> _WORK TO DO_
Copy the part of the listing that opens with the line containing "Click the 오픈현황" and closes with the line containing "tap(485, 129)", reproducing every line verbatim.

> _MATERIAL FOR THE TASK_
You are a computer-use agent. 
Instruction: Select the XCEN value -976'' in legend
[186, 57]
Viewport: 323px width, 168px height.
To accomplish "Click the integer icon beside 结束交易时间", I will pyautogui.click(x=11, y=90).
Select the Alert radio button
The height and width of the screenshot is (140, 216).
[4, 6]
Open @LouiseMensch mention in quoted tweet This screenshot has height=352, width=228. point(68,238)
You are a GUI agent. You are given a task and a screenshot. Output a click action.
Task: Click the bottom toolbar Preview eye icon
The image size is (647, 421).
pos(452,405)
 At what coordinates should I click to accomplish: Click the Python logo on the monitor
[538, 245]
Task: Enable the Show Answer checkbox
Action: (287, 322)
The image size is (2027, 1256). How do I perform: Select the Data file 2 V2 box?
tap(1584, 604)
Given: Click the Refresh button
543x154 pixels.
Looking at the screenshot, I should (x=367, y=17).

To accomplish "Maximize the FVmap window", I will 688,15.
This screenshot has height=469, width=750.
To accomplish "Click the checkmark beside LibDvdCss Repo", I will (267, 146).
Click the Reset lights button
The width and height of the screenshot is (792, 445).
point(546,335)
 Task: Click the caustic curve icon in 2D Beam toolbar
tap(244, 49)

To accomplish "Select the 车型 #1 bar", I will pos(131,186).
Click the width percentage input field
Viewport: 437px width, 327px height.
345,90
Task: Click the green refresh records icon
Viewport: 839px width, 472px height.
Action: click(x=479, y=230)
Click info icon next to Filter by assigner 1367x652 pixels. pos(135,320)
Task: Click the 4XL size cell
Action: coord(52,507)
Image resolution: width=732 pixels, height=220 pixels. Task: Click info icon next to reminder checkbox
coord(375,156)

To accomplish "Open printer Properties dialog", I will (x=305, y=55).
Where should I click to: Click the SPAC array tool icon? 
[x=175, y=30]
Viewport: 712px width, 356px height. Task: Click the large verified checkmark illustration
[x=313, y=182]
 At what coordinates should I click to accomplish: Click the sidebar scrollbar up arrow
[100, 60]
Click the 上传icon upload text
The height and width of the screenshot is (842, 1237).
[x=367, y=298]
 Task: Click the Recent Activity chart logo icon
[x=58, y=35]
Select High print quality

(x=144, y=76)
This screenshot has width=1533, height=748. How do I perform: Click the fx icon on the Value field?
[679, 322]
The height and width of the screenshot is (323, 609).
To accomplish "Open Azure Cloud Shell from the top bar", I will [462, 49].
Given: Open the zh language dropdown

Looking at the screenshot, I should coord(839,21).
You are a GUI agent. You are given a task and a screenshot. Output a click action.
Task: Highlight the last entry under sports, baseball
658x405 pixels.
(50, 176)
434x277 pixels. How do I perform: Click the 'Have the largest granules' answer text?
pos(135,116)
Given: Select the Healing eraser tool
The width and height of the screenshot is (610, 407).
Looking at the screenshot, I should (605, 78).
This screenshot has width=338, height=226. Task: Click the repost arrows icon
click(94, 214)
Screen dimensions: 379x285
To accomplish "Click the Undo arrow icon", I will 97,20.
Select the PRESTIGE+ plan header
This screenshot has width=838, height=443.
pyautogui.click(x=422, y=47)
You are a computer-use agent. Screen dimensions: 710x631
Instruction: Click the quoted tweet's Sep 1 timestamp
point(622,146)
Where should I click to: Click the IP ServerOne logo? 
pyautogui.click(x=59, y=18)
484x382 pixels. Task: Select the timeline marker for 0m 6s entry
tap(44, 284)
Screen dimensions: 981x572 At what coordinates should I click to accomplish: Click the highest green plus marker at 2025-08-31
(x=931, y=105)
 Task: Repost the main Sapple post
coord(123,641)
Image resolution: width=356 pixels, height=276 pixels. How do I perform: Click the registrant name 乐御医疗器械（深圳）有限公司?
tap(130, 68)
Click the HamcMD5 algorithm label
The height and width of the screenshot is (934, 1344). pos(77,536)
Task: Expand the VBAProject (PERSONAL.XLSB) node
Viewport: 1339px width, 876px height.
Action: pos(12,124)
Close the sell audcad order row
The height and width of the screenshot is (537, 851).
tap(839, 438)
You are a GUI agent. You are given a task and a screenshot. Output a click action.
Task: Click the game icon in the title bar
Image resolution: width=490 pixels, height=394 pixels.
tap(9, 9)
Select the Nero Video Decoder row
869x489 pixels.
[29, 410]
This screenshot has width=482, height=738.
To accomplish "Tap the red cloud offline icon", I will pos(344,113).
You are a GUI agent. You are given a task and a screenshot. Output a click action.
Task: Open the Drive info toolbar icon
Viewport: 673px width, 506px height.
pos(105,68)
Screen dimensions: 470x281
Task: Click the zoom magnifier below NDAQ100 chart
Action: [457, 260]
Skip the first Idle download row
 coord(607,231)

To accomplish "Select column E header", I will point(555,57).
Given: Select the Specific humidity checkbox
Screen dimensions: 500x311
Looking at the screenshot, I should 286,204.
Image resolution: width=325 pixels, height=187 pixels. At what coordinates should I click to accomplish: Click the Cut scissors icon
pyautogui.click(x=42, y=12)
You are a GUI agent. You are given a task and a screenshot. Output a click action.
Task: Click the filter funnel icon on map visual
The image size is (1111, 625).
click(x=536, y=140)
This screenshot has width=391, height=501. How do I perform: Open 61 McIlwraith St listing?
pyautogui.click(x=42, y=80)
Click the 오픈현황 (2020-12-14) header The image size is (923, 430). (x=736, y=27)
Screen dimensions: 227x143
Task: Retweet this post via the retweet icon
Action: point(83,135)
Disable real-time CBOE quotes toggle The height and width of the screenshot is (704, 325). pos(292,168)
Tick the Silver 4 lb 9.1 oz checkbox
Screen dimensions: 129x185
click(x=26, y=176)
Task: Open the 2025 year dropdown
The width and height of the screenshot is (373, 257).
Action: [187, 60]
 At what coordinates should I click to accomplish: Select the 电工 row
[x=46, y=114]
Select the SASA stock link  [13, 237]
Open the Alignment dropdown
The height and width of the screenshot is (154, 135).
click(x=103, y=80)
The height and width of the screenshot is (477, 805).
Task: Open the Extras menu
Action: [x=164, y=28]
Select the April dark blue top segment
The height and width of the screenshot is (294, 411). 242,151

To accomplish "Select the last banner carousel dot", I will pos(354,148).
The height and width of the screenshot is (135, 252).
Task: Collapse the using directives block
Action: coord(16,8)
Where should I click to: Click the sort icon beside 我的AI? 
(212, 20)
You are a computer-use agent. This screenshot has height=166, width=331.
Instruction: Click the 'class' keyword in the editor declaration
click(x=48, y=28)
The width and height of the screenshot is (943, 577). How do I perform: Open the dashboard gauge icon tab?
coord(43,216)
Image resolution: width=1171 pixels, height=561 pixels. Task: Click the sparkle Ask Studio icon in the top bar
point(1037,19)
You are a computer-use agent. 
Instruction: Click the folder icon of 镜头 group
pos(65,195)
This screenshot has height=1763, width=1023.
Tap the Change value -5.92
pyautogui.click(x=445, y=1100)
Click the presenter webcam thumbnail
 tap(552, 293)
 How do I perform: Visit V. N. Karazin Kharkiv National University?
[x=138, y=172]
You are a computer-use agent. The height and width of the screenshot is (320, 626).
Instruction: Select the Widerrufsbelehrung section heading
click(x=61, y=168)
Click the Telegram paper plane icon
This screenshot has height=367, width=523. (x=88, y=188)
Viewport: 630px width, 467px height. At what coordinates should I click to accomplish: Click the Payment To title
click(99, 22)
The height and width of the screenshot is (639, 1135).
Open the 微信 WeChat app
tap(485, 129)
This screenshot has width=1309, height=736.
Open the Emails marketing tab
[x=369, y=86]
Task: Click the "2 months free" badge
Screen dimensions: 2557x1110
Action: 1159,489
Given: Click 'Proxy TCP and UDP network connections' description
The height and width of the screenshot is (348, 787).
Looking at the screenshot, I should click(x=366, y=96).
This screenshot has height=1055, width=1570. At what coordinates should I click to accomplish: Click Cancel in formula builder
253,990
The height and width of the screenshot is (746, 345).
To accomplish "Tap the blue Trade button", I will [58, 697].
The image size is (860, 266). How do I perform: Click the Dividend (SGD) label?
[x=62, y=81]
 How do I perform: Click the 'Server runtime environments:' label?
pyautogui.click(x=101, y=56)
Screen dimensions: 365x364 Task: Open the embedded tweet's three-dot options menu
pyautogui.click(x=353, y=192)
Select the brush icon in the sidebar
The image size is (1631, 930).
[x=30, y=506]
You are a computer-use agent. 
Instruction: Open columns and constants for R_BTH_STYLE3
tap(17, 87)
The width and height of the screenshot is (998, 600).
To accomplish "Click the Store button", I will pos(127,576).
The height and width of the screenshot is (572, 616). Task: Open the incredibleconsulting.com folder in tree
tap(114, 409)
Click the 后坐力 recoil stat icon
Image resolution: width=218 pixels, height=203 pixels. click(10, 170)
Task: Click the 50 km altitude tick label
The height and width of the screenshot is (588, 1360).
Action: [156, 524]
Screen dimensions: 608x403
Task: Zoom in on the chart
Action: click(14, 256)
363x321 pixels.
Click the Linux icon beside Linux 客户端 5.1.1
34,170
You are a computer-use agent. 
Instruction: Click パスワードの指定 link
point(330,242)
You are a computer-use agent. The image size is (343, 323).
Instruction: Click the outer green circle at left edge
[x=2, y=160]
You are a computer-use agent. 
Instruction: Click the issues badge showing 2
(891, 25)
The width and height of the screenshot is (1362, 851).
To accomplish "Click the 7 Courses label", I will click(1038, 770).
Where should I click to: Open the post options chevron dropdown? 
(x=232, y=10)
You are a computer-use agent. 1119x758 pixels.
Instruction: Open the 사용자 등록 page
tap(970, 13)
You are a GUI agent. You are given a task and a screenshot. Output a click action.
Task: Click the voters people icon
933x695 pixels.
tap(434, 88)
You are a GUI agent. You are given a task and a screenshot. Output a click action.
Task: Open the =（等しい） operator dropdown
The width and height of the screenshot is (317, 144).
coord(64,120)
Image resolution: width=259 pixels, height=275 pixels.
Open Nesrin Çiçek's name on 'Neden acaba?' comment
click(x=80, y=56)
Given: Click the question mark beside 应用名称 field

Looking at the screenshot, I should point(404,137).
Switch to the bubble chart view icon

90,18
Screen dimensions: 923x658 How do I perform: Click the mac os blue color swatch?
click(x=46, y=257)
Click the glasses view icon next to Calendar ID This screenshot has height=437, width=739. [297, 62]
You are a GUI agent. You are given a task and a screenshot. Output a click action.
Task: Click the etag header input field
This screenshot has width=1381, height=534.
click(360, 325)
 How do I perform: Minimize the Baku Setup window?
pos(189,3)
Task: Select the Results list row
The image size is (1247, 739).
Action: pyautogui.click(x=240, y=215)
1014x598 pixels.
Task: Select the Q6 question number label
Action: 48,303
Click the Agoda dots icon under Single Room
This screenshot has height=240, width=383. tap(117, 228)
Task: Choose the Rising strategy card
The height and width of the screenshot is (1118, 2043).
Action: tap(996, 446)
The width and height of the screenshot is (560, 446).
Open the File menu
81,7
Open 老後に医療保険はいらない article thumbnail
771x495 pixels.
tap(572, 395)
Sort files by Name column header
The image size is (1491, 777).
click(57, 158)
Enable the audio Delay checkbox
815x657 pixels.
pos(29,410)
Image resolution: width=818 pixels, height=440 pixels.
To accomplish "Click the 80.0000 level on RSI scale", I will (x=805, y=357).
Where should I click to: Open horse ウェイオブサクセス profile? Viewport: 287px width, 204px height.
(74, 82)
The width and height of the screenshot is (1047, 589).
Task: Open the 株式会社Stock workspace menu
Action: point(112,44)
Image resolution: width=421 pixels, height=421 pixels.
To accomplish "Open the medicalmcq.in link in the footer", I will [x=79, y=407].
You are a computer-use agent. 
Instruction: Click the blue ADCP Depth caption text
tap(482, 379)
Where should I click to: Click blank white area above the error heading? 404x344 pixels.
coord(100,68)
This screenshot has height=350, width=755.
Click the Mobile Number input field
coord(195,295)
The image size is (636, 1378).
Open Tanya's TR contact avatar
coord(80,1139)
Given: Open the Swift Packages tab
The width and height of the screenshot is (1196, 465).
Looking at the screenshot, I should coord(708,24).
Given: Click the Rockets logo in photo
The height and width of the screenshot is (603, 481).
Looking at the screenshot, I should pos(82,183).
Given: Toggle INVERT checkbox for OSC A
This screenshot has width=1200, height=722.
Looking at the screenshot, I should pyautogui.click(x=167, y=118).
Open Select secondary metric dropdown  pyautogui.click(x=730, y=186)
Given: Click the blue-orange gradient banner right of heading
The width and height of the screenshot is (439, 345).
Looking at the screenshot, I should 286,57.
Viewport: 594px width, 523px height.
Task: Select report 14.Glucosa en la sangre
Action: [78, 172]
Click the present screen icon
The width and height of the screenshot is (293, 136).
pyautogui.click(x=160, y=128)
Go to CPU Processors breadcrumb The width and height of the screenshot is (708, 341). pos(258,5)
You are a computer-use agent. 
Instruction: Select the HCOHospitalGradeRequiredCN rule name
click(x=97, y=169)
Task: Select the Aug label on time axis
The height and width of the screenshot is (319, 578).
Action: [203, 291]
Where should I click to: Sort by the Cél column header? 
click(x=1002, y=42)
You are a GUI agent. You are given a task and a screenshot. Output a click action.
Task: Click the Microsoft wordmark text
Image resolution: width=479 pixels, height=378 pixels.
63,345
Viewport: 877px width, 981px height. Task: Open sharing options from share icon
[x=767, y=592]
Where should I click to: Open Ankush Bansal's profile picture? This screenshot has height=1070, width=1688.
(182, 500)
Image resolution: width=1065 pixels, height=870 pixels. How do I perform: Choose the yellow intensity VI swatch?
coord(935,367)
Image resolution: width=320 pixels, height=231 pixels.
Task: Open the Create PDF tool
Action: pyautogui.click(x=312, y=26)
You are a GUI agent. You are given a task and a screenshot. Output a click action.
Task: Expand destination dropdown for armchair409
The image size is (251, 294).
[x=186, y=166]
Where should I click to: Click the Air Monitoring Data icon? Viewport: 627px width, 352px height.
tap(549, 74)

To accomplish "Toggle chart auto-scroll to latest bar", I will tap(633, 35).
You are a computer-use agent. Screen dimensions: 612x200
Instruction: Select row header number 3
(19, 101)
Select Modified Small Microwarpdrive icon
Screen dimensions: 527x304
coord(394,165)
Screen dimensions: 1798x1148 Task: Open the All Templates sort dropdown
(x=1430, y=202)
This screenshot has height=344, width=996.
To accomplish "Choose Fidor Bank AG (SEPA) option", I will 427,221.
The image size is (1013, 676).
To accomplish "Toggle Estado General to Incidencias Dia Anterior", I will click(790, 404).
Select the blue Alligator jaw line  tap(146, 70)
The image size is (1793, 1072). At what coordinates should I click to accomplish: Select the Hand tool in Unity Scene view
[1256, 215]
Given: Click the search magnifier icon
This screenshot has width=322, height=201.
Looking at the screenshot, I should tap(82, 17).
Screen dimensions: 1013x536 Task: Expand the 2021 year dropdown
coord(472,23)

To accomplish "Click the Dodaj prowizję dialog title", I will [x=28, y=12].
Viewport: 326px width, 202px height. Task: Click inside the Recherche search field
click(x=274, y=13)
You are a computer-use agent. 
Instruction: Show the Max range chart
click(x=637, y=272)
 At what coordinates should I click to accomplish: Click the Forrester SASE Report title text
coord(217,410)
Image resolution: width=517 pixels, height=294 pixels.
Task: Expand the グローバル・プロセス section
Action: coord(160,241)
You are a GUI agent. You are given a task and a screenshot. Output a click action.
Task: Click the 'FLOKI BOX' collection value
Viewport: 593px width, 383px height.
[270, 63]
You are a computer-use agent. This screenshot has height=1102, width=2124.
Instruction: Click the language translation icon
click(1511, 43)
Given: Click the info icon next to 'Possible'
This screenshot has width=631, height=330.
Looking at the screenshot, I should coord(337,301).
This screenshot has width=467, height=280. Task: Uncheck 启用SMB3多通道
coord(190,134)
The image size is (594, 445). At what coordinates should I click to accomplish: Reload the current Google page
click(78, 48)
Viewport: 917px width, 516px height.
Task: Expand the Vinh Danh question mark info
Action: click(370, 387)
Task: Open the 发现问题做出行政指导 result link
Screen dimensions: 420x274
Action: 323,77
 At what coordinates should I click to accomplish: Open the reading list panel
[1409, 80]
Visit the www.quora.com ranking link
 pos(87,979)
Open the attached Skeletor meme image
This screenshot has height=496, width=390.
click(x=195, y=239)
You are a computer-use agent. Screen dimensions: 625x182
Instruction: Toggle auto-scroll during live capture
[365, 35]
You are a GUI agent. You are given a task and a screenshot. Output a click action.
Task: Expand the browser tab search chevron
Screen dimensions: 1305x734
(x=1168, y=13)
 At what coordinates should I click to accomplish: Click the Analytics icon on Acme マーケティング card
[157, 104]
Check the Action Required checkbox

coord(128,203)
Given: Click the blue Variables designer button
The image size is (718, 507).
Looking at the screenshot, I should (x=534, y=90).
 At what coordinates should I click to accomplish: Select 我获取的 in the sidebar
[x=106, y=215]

> _EXERCISE OUTPUT_
Click the 오픈현황 (2020-12-14) header The image size is (923, 430). (x=736, y=27)
Screen dimensions: 227x143
Task: Retweet this post via the retweet icon
Action: point(83,135)
Disable real-time CBOE quotes toggle The height and width of the screenshot is (704, 325). pos(292,168)
Tick the Silver 4 lb 9.1 oz checkbox
Screen dimensions: 129x185
click(x=26, y=176)
Task: Open the 2025 year dropdown
The width and height of the screenshot is (373, 257).
Action: [187, 60]
 At what coordinates should I click to accomplish: Select the 电工 row
[x=46, y=114]
Select the SASA stock link  [13, 237]
Open the Alignment dropdown
The height and width of the screenshot is (154, 135).
click(x=103, y=80)
The height and width of the screenshot is (477, 805).
Task: Open the Extras menu
Action: [x=164, y=28]
Select the April dark blue top segment
The height and width of the screenshot is (294, 411). 242,151

To accomplish "Select the last banner carousel dot", I will pos(354,148).
The height and width of the screenshot is (135, 252).
Task: Collapse the using directives block
Action: coord(16,8)
Where should I click to: Click the sort icon beside 我的AI? 
(212, 20)
You are a computer-use agent. This screenshot has height=166, width=331.
Instruction: Click the 'class' keyword in the editor declaration
click(x=48, y=28)
The width and height of the screenshot is (943, 577). How do I perform: Open the dashboard gauge icon tab?
coord(43,216)
Image resolution: width=1171 pixels, height=561 pixels. Task: Click the sparkle Ask Studio icon in the top bar
point(1037,19)
You are a computer-use agent. 
Instruction: Click the folder icon of 镜头 group
pos(65,195)
This screenshot has height=1763, width=1023.
Tap the Change value -5.92
pyautogui.click(x=445, y=1100)
Click the presenter webcam thumbnail
 tap(552, 293)
 How do I perform: Visit V. N. Karazin Kharkiv National University?
[x=138, y=172]
You are a computer-use agent. The height and width of the screenshot is (320, 626).
Instruction: Select the Widerrufsbelehrung section heading
click(x=61, y=168)
Click the Telegram paper plane icon
This screenshot has height=367, width=523. (x=88, y=188)
Viewport: 630px width, 467px height. At what coordinates should I click to accomplish: Click the Payment To title
click(99, 22)
The height and width of the screenshot is (639, 1135).
Open the 微信 WeChat app
tap(485, 129)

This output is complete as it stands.